Forest gardens represent a farming technique for which Western agricultural models and concepts leave little room. For many primary people around the world the cultivation and redesigning of patches of forest to create a reliable source of foodstuffs is elemental to their survival. For some Amazonian people (suppossed hunter/gatherers) for instance it is calculated that 90% of their diet is produced in their gardens. The fact that many trained observers (like ethnobotanists) can completely miss a forest garden when they are right in front of it indicates that they are not just an accomplished and ecological sound cultural achievement, but that they inhibit a conceptual space beyond our immediate perception.

To qoute Vandana Shiva:

In the `scientific’ system which splits forestry from agriculture and reduces forestry to timber and wood supply, food is no longer a category related to forestry. The cognitive space that relates forestry to food production, either directly, or through fertility links, is therefore erased with the split. Knowledge systems which have emerged from the food giving capacities of the forest are therefore eclipsed and finally destroyed, both through neglect and aggression. Most local knowledge systems have been based on the life-support capacities of tropical forests, not on their commercial timber value. These systems fall in the blind spot of a forestry perspective that is based exclusively on the commercial exploitation of forests. If some of the local uses can be commercialised, they are given the status of `minor products'; with timber and wood being treated as the `major products’ in forestry. The creation of fragmented categories thus blinkers out the entire spaces in which local knowledge exists, knowledge which is far closer to the life of the forest and more representative of its integrity and diversity.

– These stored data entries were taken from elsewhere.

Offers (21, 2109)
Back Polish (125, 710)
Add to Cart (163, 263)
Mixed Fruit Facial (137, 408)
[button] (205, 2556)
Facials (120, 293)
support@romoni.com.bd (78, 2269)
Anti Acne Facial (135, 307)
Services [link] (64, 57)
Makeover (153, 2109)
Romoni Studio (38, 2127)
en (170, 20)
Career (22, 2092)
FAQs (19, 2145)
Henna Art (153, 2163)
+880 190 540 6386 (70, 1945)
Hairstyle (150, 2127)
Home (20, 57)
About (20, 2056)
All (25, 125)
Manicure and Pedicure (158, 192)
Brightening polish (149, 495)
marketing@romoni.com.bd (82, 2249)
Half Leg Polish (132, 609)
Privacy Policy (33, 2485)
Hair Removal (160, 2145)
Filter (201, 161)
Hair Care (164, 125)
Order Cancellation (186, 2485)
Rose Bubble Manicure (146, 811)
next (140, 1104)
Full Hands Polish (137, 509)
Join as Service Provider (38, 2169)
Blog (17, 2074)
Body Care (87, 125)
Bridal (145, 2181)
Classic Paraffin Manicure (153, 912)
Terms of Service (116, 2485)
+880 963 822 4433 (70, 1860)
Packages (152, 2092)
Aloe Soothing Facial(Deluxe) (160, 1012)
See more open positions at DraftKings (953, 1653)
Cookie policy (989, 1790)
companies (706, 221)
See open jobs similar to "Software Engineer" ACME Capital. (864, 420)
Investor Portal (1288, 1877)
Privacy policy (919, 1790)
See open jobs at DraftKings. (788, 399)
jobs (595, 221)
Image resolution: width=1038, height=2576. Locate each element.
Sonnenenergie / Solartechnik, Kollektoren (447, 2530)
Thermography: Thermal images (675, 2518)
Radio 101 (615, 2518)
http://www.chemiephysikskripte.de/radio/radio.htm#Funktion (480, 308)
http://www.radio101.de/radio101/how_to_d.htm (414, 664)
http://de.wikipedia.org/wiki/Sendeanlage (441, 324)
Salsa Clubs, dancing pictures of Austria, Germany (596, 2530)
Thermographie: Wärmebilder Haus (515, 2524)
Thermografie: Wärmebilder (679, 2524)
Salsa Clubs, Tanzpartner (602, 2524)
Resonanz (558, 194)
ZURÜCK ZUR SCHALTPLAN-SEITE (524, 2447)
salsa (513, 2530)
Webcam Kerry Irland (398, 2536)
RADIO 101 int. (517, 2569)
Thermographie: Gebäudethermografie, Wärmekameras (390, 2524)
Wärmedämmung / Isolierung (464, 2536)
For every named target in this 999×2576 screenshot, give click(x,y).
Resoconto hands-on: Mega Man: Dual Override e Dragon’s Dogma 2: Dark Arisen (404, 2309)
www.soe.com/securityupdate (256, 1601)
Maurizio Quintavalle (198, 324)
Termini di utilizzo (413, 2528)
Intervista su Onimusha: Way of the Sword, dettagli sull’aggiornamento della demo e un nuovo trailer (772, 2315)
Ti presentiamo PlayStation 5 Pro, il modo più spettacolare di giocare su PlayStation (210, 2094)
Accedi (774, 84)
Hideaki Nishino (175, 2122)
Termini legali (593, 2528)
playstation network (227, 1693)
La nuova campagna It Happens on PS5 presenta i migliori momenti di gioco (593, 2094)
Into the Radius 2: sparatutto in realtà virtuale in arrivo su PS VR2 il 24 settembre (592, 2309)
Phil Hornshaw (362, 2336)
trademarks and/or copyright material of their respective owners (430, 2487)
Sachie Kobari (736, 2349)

Forest gardens work with the rainforest instead of against it, gardens have high species diversity, with a few specimens of many species, to keep the bugs out. Special adjustments may be done to attract animals (from useful insects to tasty wildlife and also tasty insects).

For forest people, gardening is perhaps a state of mind, a mode they are never out of. The entire amazon is now believed to one huge man-made landscape kept intact by contant pruning and weeding as humans move through it.